What you should do:
Tally the lines below that hold the string "this", and give only the tally.

Input:
- - - - - - -

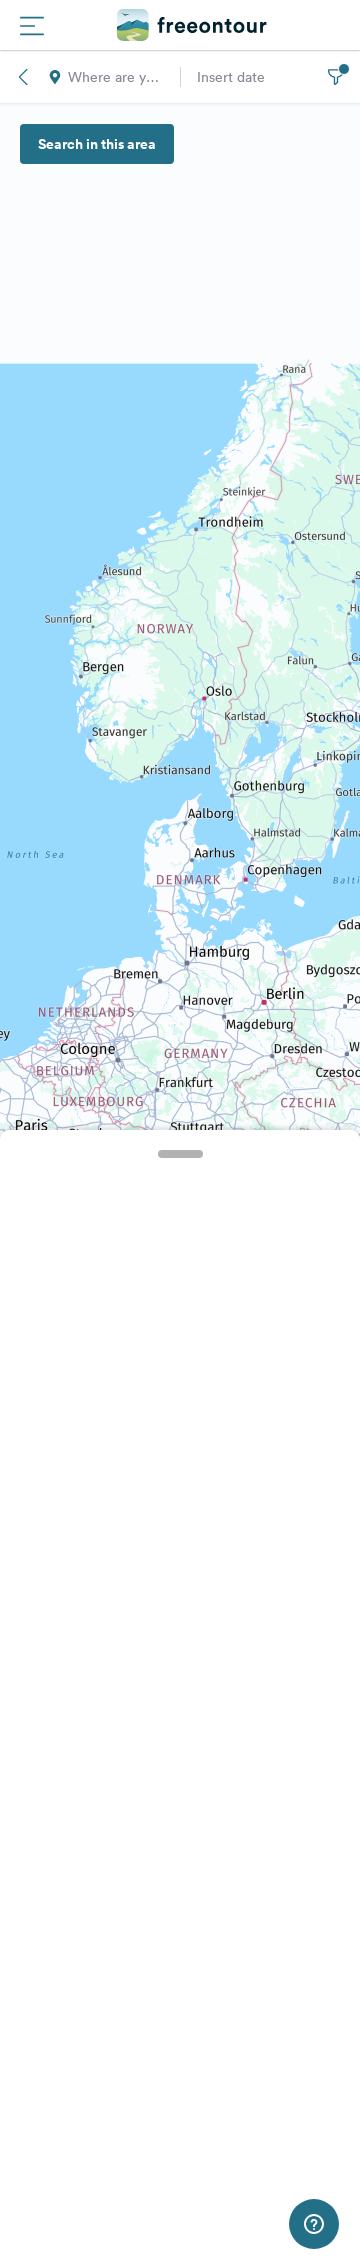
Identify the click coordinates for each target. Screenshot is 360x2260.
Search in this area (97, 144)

- - - - - - -

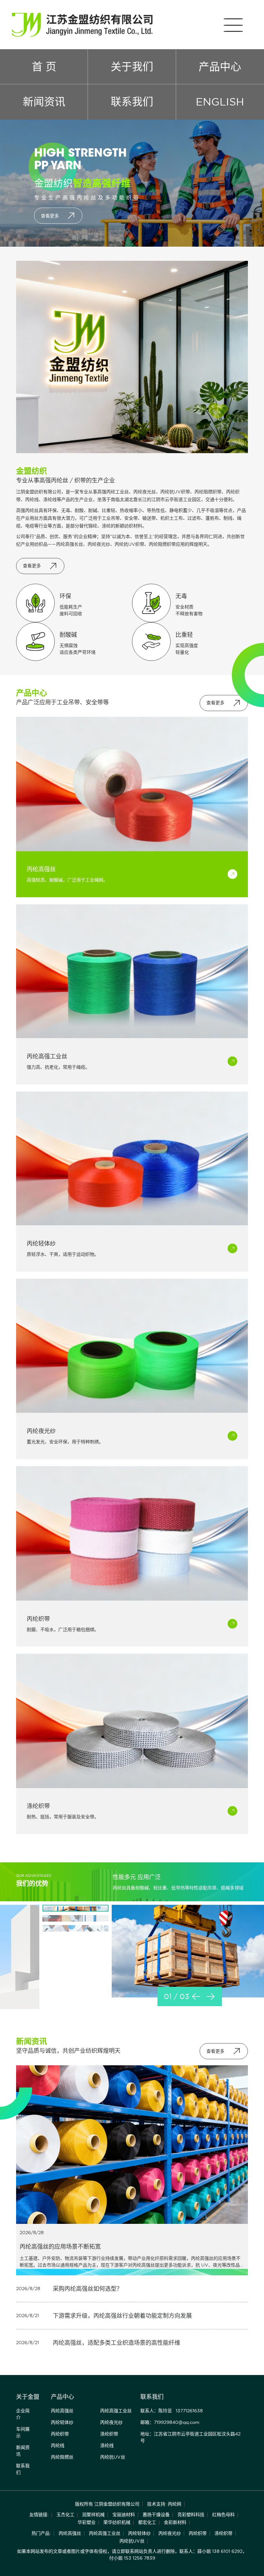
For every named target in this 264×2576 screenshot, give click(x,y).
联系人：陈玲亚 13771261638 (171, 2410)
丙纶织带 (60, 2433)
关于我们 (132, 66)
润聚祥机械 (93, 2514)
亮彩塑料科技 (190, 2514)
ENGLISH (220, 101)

- - - - - - -

Reply to the task:
2